**What is required:**
Your answer should be the lines below from the one holding "You are a computer-use agent. 1785x1221" through the one holding "Viewport: 803px width, 394px height.", copied exactly and with nothing else.
··· Supplied data ···
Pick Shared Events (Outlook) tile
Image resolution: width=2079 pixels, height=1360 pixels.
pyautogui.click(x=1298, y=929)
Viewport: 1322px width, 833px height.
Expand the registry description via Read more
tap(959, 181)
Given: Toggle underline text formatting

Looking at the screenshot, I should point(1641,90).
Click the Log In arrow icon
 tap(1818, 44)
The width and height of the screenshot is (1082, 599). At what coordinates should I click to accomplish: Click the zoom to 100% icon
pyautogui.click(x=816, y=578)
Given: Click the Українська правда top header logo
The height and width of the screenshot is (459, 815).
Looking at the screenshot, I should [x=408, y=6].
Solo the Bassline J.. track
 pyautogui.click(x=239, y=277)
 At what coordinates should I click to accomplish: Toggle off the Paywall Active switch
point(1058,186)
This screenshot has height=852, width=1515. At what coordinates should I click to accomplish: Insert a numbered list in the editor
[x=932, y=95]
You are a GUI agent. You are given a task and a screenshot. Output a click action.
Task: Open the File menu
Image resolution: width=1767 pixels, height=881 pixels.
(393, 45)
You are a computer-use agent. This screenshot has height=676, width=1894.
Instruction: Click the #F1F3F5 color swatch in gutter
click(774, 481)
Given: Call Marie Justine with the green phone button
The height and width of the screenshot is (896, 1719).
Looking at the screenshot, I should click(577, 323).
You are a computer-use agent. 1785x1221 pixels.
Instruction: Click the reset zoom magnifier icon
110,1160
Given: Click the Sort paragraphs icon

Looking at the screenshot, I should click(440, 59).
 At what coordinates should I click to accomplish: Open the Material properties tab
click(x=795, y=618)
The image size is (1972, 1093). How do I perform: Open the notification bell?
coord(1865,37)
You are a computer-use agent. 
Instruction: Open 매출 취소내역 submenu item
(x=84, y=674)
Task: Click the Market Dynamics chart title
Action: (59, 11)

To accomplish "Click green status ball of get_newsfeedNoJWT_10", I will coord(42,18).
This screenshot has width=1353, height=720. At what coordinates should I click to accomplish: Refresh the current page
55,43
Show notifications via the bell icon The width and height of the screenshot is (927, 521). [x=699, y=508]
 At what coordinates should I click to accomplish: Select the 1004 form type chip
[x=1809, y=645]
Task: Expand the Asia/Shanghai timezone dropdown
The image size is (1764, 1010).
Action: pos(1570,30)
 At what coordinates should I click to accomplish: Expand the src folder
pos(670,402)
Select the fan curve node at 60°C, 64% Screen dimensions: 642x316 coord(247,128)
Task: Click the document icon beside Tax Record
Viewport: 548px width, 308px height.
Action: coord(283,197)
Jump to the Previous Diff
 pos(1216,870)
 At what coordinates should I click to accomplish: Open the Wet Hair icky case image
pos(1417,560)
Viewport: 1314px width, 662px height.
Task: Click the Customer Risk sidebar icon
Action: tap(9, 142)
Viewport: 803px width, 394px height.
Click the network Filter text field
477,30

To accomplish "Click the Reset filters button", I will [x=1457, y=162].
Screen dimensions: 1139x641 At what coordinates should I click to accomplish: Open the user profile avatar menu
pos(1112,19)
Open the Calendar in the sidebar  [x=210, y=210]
···
**Solution for this exercise:**
You are a computer-use agent. 1785x1221 pixels.
Instruction: Click the reset zoom magnifier icon
110,1160
Given: Click the Sort paragraphs icon

Looking at the screenshot, I should click(440, 59).
 At what coordinates should I click to accomplish: Open the Material properties tab
click(x=795, y=618)
The image size is (1972, 1093). How do I perform: Open the notification bell?
coord(1865,37)
You are a computer-use agent. 
Instruction: Open 매출 취소내역 submenu item
(x=84, y=674)
Task: Click the Market Dynamics chart title
Action: (59, 11)

To accomplish "Click green status ball of get_newsfeedNoJWT_10", I will coord(42,18).
This screenshot has width=1353, height=720. At what coordinates should I click to accomplish: Refresh the current page
55,43
Show notifications via the bell icon The width and height of the screenshot is (927, 521). [x=699, y=508]
 At what coordinates should I click to accomplish: Select the 1004 form type chip
[x=1809, y=645]
Task: Expand the Asia/Shanghai timezone dropdown
The image size is (1764, 1010).
Action: pos(1570,30)
 At what coordinates should I click to accomplish: Expand the src folder
pos(670,402)
Select the fan curve node at 60°C, 64% Screen dimensions: 642x316 coord(247,128)
Task: Click the document icon beside Tax Record
Viewport: 548px width, 308px height.
Action: coord(283,197)
Jump to the Previous Diff
 pos(1216,870)
 At what coordinates should I click to accomplish: Open the Wet Hair icky case image
pos(1417,560)
Viewport: 1314px width, 662px height.
Task: Click the Customer Risk sidebar icon
Action: tap(9, 142)
Viewport: 803px width, 394px height.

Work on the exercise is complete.